AMH Flashcards
Definition of AMH:
no symptoms, greater than 3 RBCs per high power field on microscopy. (Urine dipstick positive for heme not adequate)
What is the sample collection for male and female?
both are clean catch midstream. with men, you wipe the meatus or retract the foreskin. with women you spread the labia and wipe. (some require catheterized specimen–> obese, elderly, mentally unstable)
How many positive micro UA is sufficient for a work up?
just one.
What are the risk factors for urologic malignancy?
smoking, males, age>35, occupational exposures, history of : gross hematuria, pelvic radiation, chronic UTI, alkylating chemo, chronic indwelling.
What are the top 3 benign causes of AMH?
BPH, UTI, and Stones (other causes include obstructions, renal disease, benign tumors–> bhp, renal cysts, polyps)
What are some obvious causes of a positive micro UA?

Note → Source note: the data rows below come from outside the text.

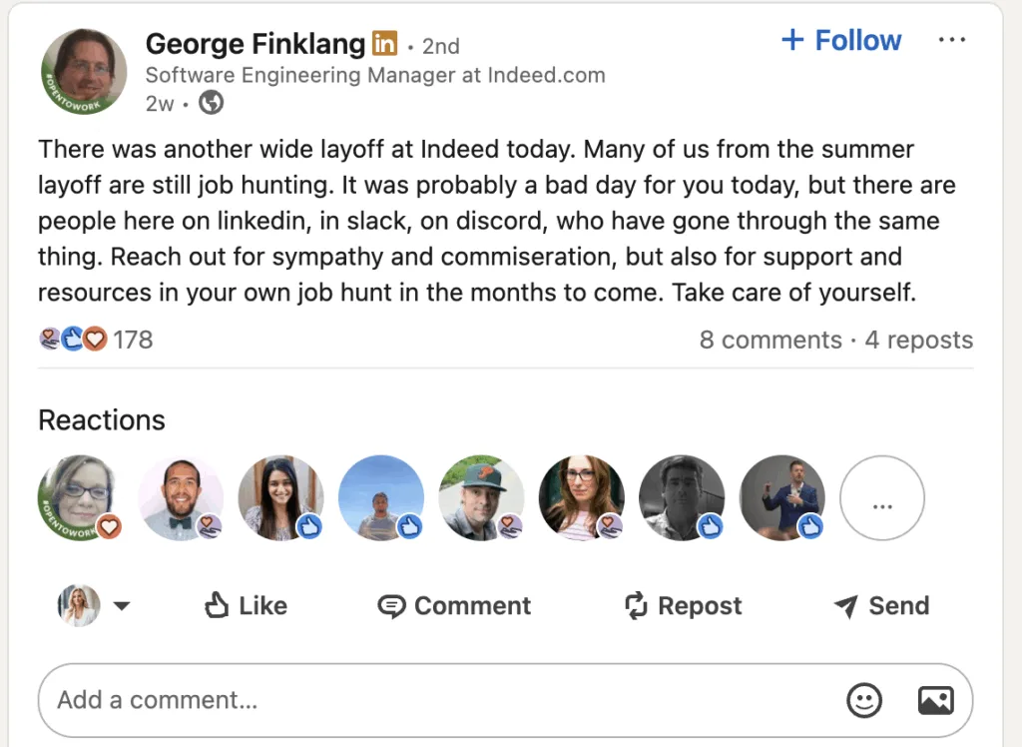Click the LinkedIn premium badge next to name

point(384,44)
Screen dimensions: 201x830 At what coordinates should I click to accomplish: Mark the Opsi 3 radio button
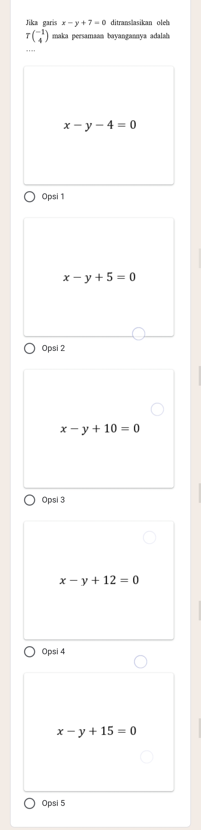click(x=30, y=500)

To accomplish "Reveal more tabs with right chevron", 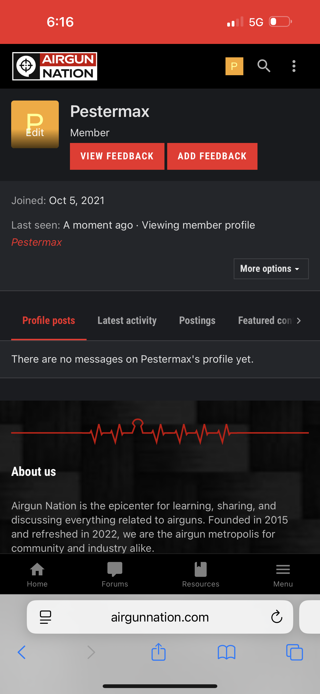I will (x=298, y=321).
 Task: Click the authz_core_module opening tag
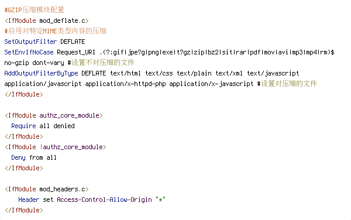pos(53,115)
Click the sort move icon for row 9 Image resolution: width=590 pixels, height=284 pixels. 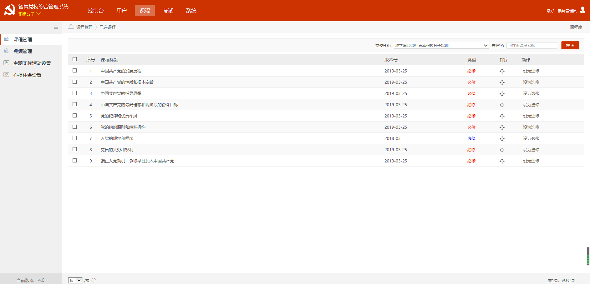(502, 161)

uti, strenuous exercise, sex, trauma, periods
Should you send for a culture in the case of AMH?
yes!
What two things to bladder cancer and UTIs have in common?
positive leukocytes, positive blood
Can a blood thinner cause AMH?
yes
If there is a negative culture, what else should be included in your workup?
creatinine. it will help r/o a renal cause of the disease. If renal disease is noted then nephrology and urology eval is needed.
What further eval may be needed?
imaging (always), cystoscopy (almost always), cytology (not initially)
What is the gold standard for imaging of AMH?
CT with and without contrast
What is good of evaluation of stones?
IVP
What is good for the evaluation of masses?
U/S
What can the non-contrast CT tell you?
stones, hydronephrosis, fat containing lesions
What does the arterial phase tell you?
tumors, inflammatory lesions
What does the venous stage tell you?
scarring
What does the excretory phase tell you?
pyelogram, ureters, bladder
Who can’t have CT with contrast?
pregnant, contrast allergy (give them some benadryl), renal insufficiency (could put them into renal failure)
What is retrograde pyelography?
A scope is put into the bladder, and you inject contrast. It goes up into the upper collecting systems. Safe even with renal insufficiency or contrast allergy.
What is the best way to R/O bladder cancer?
Cystoscopy. Imagine may miss many bladder tumors depending on how full the bladder is.
Who is recommended to have a cystoscopy?
all patients older than 35 years old, or those who have a risk factor and hx for risk of malignancy.
What are the AUA guidelines for AMH
3 negative microscopic Uas need to be done on every patient with one positive dipstick for a rule out. After a negative AMh eval, then follow up with UAs yearly. After two negative UAs, then no further are needed for AMH. If persistent, then follow up after 3-5 years.